Xu Mai, Liu Yufan, Hu Haoji, He Feng
IEEE Trans Image Process. 2018 Sep;27(9):4529-4544. doi: 10.1109/TIP.2018.2837106. Epub 2018 May 16.
The past decade has witnessed the use of highlevel features in saliency prediction for both videos and images. Unfortunately, the existing saliency prediction methods only handle high-level static features, such as face. In fact, high-level dynamic features (also called actions), such as speaking or head turning, are also extremely attractive to visual attention in videos. Thus, in this paper, we propose a data-driven method for learning to predict the saliency of multiple-face videos, by leveraging both static and dynamic features at high-level. Specifically, we introduce an eye-tracking database, collecting the fixations of 39 subjects viewing 65 multiple-face videos. Through analysis on our database, we find a set of high-level features that cause a face to receive extensive visual attention. These high-level features include the static features of face size, center-bias and head pose, as well as the dynamic features of speaking and head turning. Then, we present the techniques for extracting these high-level features. Afterwards, a novel model, namely multiple hidden Markov model (M-HMM), is developed in our method to enable the transition of saliency among faces. In our MHMM, the saliency transition takes into account both the state of saliency at previous frames and the observed high-level features at the current frame. The experimental results show that the proposed method is superior to other state-of-the-art methods in predicting visual attention on multiple-face videos. Finally, we shed light on a promising implementation of our saliency prediction method in locating the region-of-interest (ROI), for video conference compression with high efficiency video coding (HEVC).

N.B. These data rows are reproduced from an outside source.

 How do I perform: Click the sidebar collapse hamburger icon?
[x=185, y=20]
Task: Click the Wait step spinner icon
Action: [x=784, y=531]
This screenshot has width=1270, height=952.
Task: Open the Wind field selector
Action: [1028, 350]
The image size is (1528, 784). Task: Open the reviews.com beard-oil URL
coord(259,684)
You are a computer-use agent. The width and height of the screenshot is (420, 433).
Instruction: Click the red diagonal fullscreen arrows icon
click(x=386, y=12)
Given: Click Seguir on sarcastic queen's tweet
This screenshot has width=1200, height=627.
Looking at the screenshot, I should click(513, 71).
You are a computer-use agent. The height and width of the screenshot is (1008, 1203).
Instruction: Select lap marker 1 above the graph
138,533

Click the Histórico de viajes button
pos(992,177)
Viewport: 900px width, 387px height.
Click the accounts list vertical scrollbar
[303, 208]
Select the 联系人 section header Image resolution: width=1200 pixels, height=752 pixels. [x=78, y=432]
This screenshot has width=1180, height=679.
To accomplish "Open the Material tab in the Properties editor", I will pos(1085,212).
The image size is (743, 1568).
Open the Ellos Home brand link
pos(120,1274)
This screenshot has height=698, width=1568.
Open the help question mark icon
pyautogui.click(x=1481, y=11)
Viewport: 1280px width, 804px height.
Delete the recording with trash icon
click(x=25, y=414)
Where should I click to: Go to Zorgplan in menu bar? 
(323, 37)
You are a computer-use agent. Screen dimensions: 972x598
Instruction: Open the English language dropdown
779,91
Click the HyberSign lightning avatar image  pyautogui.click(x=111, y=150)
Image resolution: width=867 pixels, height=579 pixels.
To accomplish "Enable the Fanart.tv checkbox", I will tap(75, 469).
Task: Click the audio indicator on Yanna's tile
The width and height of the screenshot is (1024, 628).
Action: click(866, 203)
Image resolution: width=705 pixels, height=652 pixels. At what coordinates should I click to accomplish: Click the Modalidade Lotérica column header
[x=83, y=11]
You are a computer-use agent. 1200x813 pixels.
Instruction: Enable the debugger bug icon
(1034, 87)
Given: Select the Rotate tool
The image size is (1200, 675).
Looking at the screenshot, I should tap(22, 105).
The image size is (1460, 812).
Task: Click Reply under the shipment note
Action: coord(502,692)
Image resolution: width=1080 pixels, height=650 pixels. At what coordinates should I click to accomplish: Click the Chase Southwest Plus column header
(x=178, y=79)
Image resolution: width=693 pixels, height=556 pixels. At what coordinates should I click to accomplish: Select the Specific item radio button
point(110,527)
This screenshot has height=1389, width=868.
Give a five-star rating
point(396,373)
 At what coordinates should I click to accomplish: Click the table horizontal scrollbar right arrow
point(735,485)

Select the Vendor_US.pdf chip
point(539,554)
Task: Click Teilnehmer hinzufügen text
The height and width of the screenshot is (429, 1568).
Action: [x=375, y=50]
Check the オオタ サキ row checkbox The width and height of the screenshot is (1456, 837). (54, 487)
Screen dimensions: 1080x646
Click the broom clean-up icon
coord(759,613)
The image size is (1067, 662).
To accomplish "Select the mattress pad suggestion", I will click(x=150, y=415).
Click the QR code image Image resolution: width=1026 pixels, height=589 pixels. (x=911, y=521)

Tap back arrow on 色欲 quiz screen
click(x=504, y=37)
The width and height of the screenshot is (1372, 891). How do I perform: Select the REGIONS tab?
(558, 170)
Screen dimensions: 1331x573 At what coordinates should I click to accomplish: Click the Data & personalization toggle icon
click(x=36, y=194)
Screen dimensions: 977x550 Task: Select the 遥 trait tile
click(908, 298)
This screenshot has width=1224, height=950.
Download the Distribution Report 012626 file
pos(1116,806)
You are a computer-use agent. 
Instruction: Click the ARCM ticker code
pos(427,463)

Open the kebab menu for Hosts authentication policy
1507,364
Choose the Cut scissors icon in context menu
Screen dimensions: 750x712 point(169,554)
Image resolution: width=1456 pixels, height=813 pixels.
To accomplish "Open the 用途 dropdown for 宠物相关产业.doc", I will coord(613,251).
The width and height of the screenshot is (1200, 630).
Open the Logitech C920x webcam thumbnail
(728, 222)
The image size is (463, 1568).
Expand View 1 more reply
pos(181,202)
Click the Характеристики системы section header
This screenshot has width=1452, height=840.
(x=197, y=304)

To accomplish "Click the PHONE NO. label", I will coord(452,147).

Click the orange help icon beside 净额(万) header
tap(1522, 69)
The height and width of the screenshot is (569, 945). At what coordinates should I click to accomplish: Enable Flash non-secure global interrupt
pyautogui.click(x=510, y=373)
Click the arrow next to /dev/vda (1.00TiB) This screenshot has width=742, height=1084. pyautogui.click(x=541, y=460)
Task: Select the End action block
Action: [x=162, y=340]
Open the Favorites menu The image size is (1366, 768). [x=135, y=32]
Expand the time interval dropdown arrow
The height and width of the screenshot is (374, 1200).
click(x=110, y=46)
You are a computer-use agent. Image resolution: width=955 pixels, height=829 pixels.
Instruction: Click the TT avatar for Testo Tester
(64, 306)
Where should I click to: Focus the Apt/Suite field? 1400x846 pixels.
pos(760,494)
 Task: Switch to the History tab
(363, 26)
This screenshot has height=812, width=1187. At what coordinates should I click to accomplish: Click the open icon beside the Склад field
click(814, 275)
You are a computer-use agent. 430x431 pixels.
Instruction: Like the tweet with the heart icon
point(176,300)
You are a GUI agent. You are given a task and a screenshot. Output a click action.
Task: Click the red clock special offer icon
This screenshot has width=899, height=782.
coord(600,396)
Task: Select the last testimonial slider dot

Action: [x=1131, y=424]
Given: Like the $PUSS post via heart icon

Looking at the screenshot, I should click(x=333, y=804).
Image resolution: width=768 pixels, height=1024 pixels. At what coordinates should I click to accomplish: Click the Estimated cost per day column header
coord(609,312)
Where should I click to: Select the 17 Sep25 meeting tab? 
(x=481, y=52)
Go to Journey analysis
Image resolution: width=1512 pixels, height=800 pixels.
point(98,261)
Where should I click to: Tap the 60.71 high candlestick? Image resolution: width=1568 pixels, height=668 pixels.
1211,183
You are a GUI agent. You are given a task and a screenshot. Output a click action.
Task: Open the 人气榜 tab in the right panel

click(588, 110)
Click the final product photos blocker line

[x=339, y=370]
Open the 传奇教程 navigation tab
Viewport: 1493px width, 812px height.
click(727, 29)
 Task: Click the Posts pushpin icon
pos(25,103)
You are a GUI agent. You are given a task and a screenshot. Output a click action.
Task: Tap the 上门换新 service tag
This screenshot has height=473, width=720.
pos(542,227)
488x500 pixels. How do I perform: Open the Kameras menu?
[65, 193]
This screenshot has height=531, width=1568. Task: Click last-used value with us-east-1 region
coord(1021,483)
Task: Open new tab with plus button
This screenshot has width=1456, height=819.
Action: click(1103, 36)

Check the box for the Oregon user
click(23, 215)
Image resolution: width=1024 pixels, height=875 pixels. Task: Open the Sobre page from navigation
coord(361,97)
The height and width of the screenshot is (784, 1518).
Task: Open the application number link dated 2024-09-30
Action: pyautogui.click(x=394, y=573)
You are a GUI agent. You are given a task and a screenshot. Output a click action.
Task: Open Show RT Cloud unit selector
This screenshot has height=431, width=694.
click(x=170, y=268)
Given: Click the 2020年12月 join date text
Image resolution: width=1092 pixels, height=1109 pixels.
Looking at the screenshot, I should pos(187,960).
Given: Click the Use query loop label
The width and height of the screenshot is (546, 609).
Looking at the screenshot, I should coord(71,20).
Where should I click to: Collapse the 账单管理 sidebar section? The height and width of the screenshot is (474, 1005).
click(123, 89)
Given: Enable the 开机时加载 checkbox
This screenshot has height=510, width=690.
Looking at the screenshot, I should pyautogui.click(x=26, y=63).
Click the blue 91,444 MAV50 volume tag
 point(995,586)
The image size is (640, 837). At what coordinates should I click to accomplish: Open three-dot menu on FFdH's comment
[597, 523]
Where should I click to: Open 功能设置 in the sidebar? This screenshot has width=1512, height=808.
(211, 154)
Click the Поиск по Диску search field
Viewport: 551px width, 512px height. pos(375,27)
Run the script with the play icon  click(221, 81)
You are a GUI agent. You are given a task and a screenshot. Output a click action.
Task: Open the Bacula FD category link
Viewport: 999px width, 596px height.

在过去十年中,视频和图像的显著性预测中都出现了对高级特征的运用。遗憾的是,现有的显著性预测方法仅处理诸如面部等高级静态特征。实际上,诸如说话或转头等高级动态特征(也称为动作)在视频中对视觉注意力也极具吸引力。因此,在本文中,我们提出一种数据驱动的方法,通过利用高级别的静态和动态特征来学习预测多面部视频的显著性。具体而言,我们引入了一个眼动追踪数据库,收集了39名受试者观看65个多面部视频时的注视点。通过对我们数据库的分析,我们发现了一组能使面部获得广泛视觉关注的高级特征。这些高级特征包括面部大小、中心偏差和头部姿势的静态特征,以及说话和转头的动态特征。然后,我们介绍了提取这些高级特征的技术。之后,在我们的方法中开发了一种新颖的模型,即多隐马尔可夫模型(M-HMM),以实现面部之间显著性的转移。在我们的M-HMM中,显著性转移既考虑了前几帧的显著性状态,也考虑了当前帧中观察到的高级特征。实验结果表明,所提出的方法在预测多面部视频的视觉注意力方面优于其他现有最先进的方法。最后,我们阐明了我们的显著性预测方法在定位感兴趣区域(ROI)方面的一个有前景的实现方式,用于采用高效视频编码(HEVC)的视频会议压缩。